During the Decorated period, spires became very popular as at Salisbury or Lichfield Cathedral, which has three. Spires are a distinguishing mark of the English landscape, especially in the limestone belt.
While Perpendicular has its origin in French tracery developments, there is no real counterpart in France, and Perpendicular Gothic has been regarded as a largely English style (hence the choice of Perpendicular for the new English Parliament building in the 19th century after the old one burnt down).
It began while the Decorated style was in full vigour, the choir of Gloucester Cathedral, begun as early as the 1330s, being the earliest example still preserved. The huge east window (replacing the former Norman apse) is actually wider than the choir itself, as the walls curve outwards to meet it. The rows of stained glass standing saints are a typical motif of this period. Another important development found in the cloister roof at Gloucester was fan vaulting [scroll down here] , repeated elsewhere,the high point of experiments with roof decoration. [Click on the above pictures for enlargement].

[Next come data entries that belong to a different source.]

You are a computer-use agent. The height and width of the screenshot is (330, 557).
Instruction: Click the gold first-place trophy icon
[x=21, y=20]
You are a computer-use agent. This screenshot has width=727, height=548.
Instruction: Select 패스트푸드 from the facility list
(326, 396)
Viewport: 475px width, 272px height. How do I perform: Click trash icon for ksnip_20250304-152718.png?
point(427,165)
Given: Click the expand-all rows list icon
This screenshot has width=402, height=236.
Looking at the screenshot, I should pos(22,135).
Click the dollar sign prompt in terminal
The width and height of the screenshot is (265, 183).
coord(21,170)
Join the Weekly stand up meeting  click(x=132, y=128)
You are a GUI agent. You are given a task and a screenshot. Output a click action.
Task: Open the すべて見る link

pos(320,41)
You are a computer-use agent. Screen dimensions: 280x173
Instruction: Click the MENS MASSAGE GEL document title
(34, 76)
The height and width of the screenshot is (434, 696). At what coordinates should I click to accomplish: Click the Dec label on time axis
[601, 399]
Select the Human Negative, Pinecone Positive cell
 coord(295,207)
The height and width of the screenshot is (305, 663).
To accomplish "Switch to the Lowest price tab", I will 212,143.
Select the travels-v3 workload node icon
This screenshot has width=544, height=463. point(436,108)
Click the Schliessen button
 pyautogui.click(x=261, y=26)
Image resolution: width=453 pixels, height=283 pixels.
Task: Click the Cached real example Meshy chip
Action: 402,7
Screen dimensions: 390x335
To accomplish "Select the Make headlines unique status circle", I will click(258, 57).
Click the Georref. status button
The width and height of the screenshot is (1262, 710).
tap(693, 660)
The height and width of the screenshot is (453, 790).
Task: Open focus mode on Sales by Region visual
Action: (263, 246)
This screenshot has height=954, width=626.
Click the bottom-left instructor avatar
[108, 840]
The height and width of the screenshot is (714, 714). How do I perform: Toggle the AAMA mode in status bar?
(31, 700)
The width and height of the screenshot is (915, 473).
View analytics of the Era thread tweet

The nave of Winchester shows the clean upward sweep of the Perpendicular, but the style is seen at its best in three chapels:
1. St George's Chapel, Windsor, the chapel of the Knights of the Garter. Unfortunately, I can find no better picture of the interior on the Internet than this, and those I have are copyrighted!
2. King's College Chapel, Cambridge. Here is a close-up of the fan-vaulted ceiling, the work of John Wastell and thought to be the best ever produced on a large scale. This chapel is a glass box, with the original glass preserved, and remarkably beautiful.
3. Henry VII's Chapel (also known as the Lady Chapel), Westminster Abbey [outside view here - note the vertical stress and delicate tracery]. Begun by Henry VII for the tomb of Henry VI, a Lancastrian king, as Henry's dubious claim to the throne rested on his Lancastrian blood. However, Henry VII himself is entombed here. The chapel roof has a highly elaborate fan vault with pendants. The chapel of the Order of the Bath.
This has taken us beyond our period date of 1475, but Perpendicular elements remain part of the building style, even in secular buildings, for much of the 16th century. The 15th century was a busy time for building or extending country churches, and the countryside is full of delightful churches from the period.